Logical divisions successfully reorganize and regroup the original blocks. However, if we want to pick out one specific block, we still need to traverse and slice the 2D matrix both in the row and column directions, which is not convenient. This is where the zipped division comes in: it zips the blocks within each group together and arranges them in a 1D array (strictly speaking, arranges them in the first mode). After zipped division, if we want to pick out the \(n\)-th block, we can simply access the \(n\)-th column of the zipped division tensor, as shown in the picture below.

Zipped Division

So far, both divisors and dividends are layouts. When they are simply tensors (without specifying the layout stride), they are by default regarded as tilers with stride 1 in every dimension. For example, tiler_mn = (32, 128) is equivalent to <32:1, 128:1> – picking out every 32 x 128 blocks, quite straightforward.

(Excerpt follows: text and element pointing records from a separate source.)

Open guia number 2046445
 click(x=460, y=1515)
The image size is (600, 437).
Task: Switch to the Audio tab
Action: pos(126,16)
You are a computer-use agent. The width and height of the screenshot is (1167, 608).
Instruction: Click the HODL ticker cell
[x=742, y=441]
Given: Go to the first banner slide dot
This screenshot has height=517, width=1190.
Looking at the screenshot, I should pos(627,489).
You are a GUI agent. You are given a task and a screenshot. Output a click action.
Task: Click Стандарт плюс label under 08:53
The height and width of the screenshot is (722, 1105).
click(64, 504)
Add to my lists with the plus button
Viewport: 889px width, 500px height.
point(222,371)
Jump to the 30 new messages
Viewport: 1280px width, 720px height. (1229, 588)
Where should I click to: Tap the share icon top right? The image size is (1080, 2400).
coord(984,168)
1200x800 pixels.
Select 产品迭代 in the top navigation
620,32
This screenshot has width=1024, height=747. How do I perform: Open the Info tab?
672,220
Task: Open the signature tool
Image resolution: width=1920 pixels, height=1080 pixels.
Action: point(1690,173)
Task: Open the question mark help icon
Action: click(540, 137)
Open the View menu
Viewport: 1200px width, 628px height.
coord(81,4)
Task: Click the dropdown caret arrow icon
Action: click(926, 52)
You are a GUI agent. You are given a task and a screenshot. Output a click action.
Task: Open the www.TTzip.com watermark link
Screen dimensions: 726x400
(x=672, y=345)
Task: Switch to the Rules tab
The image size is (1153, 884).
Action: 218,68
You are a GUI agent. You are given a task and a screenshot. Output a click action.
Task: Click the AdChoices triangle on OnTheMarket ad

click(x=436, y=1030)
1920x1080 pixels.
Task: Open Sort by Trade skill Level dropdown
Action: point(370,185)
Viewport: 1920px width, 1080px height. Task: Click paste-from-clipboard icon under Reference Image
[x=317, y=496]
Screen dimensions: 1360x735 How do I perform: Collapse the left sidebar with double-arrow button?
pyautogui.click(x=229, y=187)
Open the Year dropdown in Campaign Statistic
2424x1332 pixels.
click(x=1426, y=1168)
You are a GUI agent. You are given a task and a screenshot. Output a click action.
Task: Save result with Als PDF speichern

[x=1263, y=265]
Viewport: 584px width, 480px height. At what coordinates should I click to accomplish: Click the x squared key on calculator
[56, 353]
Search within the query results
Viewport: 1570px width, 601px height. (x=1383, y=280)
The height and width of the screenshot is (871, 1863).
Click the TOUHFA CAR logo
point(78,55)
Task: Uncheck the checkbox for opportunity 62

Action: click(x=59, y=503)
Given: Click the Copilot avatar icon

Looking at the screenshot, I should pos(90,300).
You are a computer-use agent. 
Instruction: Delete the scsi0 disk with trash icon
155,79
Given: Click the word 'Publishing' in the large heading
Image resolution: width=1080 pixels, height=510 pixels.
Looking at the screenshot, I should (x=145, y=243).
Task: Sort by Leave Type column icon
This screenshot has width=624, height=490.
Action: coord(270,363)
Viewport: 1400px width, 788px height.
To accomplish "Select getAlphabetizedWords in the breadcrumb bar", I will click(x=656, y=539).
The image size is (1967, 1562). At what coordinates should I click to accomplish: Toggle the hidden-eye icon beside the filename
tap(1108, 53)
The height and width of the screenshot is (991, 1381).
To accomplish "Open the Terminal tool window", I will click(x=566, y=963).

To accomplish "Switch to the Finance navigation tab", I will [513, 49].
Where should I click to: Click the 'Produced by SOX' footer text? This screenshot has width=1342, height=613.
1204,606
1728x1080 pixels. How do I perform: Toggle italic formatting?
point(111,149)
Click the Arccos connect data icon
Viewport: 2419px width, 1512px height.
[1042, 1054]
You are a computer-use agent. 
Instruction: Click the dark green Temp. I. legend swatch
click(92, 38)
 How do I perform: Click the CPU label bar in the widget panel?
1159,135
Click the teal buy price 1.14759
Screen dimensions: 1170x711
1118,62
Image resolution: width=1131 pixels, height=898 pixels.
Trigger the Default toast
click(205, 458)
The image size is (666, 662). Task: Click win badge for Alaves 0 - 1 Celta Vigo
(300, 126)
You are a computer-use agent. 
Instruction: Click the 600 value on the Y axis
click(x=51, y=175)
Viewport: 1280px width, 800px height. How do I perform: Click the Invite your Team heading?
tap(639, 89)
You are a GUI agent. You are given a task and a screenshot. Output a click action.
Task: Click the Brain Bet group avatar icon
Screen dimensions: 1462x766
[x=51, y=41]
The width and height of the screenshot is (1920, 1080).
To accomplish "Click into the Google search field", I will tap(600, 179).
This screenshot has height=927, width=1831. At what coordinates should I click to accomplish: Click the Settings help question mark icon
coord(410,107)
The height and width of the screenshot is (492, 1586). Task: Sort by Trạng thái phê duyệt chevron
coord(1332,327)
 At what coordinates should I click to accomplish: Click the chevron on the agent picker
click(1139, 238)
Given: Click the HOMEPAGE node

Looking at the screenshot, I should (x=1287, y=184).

Given the knowledge of zipped_divide, we can now understand the code snippet in elementwise_add.py.


gA = cute.zipped_divide(mA, tiler_mn)  # ((TileM,TileN),(RestM,RestN))
gB = cute.zipped_divide(mB, tiler_mn)  # ((TileM,TileN),(RestM,RestN))
gC = cute.zipped_divide(mC, tiler_mn)  # ((TileM,TileN),(RestM,RestN))

idC = cute.make_identity_tensor(mC.shape)
cC = cute.zipped_divide(idC, tiler=tiler_mn)

gA, gB and gC are the tiled tensors of mA, mB and mC, given the tiler tiler_mn (for instance, (32, 128)). Every tile correspond to the data that a thread block (of 128 threads) needs to process. Since tiler_mn is only a tuple of default layout, such tiled division is actually more straightforward than imagined: it simply picks every 32 * 128 elements from the original tensor out based on the tensor’s layout, and groups them together in the first mode. cC is the coordinate tensor, which is used to store the coordinates of the tiles in the original tensor. Having the coordinate tensor is necessary to avoid the situation where the tensor size is not divisible by the tile size: together with the original shape of the tensor, it can be used to mask out the invalid elements in the output tensor C.

Tensor Slicing

As illustrated in the above workflow, two slicing operations are performed in the kernel function: one is to obtain the thread block sub-tensors blkA, blkB, and blkC from the full tensors gA, gB, and gC (tiled and divided), and the other is to obtain the thread sub-tensors thrA, thrB, and thrC from the thread block sub-tensors blkA, blkB, and blkC.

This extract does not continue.